# [RECORDS SUPPLIED]

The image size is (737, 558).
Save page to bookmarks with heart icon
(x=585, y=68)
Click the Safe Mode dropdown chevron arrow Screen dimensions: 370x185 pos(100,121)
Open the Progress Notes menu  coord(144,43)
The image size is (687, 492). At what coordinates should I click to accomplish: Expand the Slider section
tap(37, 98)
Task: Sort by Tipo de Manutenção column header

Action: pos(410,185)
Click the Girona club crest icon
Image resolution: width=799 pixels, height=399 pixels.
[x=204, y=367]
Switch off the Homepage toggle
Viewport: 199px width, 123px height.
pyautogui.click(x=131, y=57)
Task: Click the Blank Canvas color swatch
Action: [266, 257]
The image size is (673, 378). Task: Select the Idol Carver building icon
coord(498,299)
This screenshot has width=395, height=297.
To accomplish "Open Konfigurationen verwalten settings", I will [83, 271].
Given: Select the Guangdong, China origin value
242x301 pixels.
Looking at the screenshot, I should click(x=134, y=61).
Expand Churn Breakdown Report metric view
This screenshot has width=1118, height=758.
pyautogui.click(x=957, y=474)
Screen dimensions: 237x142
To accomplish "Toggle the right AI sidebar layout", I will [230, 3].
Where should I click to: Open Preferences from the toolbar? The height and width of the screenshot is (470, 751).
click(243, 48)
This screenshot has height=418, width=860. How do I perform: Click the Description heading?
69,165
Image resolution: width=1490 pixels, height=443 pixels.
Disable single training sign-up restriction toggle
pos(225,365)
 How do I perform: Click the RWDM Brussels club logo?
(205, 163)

# [REQUIRED WORK]
Using the listing above, print the line containing "Screen dimensions: 237x142" and every line after it exactly, up to and including the last.

# [OUTPUT OF THE TASK]
Screen dimensions: 237x142
To accomplish "Toggle the right AI sidebar layout", I will [230, 3].
Where should I click to: Open Preferences from the toolbar? The height and width of the screenshot is (470, 751).
click(243, 48)
This screenshot has height=418, width=860. How do I perform: Click the Description heading?
69,165
Image resolution: width=1490 pixels, height=443 pixels.
Disable single training sign-up restriction toggle
pos(225,365)
 How do I perform: Click the RWDM Brussels club logo?
(205, 163)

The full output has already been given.